◆ Consignes ◆
1. Dans le texte sur la paix universelle, quel titre Pierre Dubois avait-il donné à son travail ?
2. Recopiez mot pour mot les enregistrements en partant du premier et en vous arrêtant après la ligne qui contient « Image resolution: width=2576 ».

Pour la Paix Universelle
La paix universelle, c'est le rêve
généreux que caressent les hommes depuis des siècles,
et qu'ils caressèrent surtout dans les jours qui suivirent les guerres
sanglantes par lesquelles avait été décimée
l'humanité.
A l'inverse de l'adage latin qui dit : « Si tu veux la paix prépare
la guerre », les philosophes pacifistes disaient généralement
aux nations qui venaient de s'entr'égorger : « Si vous voulez
la paix durable, unissez-vous pour la préparer. »
M. Vesnitch; aujourd'hui président du Conseil de Serbie, a naguère
exhumé, au temps où il représentait son pays à
Paris, le nom d'un de ces deux philosophes, le premier peut-être qui
ait rêvé chez nous de paix perpétuelle entre les peuples.
C'était un avocat de Coutances, nommé Pierre Dubois. Il avait
présenté à Philippe-le-Bel un long mémoire dans
lequel il préconisait un congrès de la Paix pour assurer l'entente
entre les nations.
Mais il faut croire que Pierre Dubois ne s'illusionnait guère sur
la possibilité de réaliser ses projets, car il avait intitulé
son travail : les « Rêves » d'un homme de bien.
La question, en effet, devait rester longtemps encore dans le domaine des
rêves.
Cependant, elle ne laissait pas de préoccuper de temps à autre
de généreux esprits. Un écrivain français, nommé
Emeric Crucé, lui consacrait, au début du XVIIe siècle,
tout un livre : le Nouveau Cynée.
« Tant pis, disait-il, si les guerriers m'appellent par mépris
« homme de plume et d'écritoire », je propose une chose
non seulement possible, mais de laquelle les anciens ont eu l'expérience.
Sous l'empire d'Auguste, toutes les nations étaient pacifiées.

◆ Enregistrements ◆
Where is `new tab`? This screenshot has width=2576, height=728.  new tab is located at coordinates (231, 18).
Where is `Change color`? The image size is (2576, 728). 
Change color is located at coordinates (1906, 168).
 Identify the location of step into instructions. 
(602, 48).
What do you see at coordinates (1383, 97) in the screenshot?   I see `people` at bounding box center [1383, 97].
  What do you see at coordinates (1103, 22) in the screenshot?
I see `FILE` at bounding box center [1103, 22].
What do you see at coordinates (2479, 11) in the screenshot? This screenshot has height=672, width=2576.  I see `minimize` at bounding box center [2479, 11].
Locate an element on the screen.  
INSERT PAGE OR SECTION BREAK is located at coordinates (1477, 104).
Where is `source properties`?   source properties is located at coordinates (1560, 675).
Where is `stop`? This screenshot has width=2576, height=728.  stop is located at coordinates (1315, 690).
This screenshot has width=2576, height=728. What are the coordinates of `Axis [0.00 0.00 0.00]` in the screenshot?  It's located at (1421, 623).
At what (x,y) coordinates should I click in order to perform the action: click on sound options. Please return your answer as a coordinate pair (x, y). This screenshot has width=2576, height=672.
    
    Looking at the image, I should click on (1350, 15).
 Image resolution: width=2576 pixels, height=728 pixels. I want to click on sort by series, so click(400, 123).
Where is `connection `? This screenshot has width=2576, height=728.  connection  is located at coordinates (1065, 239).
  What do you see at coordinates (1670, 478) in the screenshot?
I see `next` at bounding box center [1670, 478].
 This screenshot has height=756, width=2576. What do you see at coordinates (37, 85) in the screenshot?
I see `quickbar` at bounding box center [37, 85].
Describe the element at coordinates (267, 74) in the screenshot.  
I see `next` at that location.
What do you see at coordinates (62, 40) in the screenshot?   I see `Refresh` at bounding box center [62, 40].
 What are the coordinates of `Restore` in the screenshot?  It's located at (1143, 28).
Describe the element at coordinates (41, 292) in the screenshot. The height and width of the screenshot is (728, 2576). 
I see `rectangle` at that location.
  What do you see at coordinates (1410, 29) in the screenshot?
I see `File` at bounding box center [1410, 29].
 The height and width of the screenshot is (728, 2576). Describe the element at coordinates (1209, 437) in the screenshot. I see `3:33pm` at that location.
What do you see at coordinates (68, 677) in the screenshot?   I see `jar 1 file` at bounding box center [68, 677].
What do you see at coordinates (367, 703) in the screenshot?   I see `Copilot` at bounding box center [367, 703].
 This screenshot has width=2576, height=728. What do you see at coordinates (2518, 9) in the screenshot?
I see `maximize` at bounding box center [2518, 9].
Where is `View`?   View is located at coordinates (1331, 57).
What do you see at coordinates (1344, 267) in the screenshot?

◆ Corrigé ◆
1. Il l'avait intitulé les « Rêves » d'un homme de bien.

2.
Where is `new tab`? This screenshot has width=2576, height=728.  new tab is located at coordinates (231, 18).
Where is `Change color`? The image size is (2576, 728). 
Change color is located at coordinates (1906, 168).
 Identify the location of step into instructions. 
(602, 48).
What do you see at coordinates (1383, 97) in the screenshot?   I see `people` at bounding box center [1383, 97].
  What do you see at coordinates (1103, 22) in the screenshot?
I see `FILE` at bounding box center [1103, 22].
What do you see at coordinates (2479, 11) in the screenshot? This screenshot has height=672, width=2576.  I see `minimize` at bounding box center [2479, 11].
Locate an element on the screen.  
INSERT PAGE OR SECTION BREAK is located at coordinates (1477, 104).
Where is `source properties`?   source properties is located at coordinates (1560, 675).
Where is `stop`? This screenshot has width=2576, height=728.  stop is located at coordinates (1315, 690).
This screenshot has width=2576, height=728. What are the coordinates of `Axis [0.00 0.00 0.00]` in the screenshot?  It's located at (1421, 623).
At what (x,y) coordinates should I click in order to perform the action: click on sound options. Please return your answer as a coordinate pair (x, y). This screenshot has width=2576, height=672.
    
    Looking at the image, I should click on (1350, 15).
 Image resolution: width=2576 pixels, height=728 pixels. I want to click on sort by series, so click(400, 123).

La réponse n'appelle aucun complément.